Saturday, August 4, 2012

Tiger lilies

There is something statutory about spider lilies in University gardens. When it rains, they all come out, like grandiose spider armies, their pollen dust very flagrant, their leaves huge and glossy, their white petals very austere and transparent and completely beguiling. When I was small, about five years old, we had rows of these lilies in our garden in Jamia, and I was a little scared of them. There was something extraterrestrial about them, reminding me of the spiders of which I was so frightened of. But they stood there, asking to be admired. Now in JNU, I find them in all the gardens, even in my own. My gardener came and planted them without my permission, and I watched aghast as he dug them into the soil in the summer, and now, hey presto, it's raining and the flowers have all bloomed. The candy striped lilies which I truly love with their spice fragrance have bloomed too, and I am waiting for the yellow crocus.

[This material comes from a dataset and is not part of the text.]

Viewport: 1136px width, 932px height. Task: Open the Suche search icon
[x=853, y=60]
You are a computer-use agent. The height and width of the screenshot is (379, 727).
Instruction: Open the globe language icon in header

I associate my childhood with these ordinary flowers. a lot of my posts will be about my father, for the plain reason that I spent huge amounts of time with him. He was an excellent gardener, and excelled in growing things which are easy to grow, like jasmines, and wild Indian rose  - the desi gulab as it is popularly called. And ofcourse there were guava trees, we woke up on hot summer mornings with the delicate fragrance of the guava flower over our heads. Our charpais would be pushed out of sight from  the garden, bedding rolled and put away, and the table fan disconnected, baths had. breakfasts swallowed with hot tea, and tomato sandwhiches hastily packed for school, and we would be at the bus-stop ready for school. This was circa 1968. Just like charpais which were reknit (because they sagged),every summer by wandering artisans, new mosquito nets would be got from  Chandni Chowk.
Even today, when I wake up every morning and step out into the garden, it is so amazingly cool. And that's how summer mornings in Delhi always were. In the evening, when we went to sleep the stars would be plastered across the sky, there would be dust storms occasionally which forced us to roll our bedding and run inside the house, and in the morning, there would be the constant presence of Venus before the sun rose.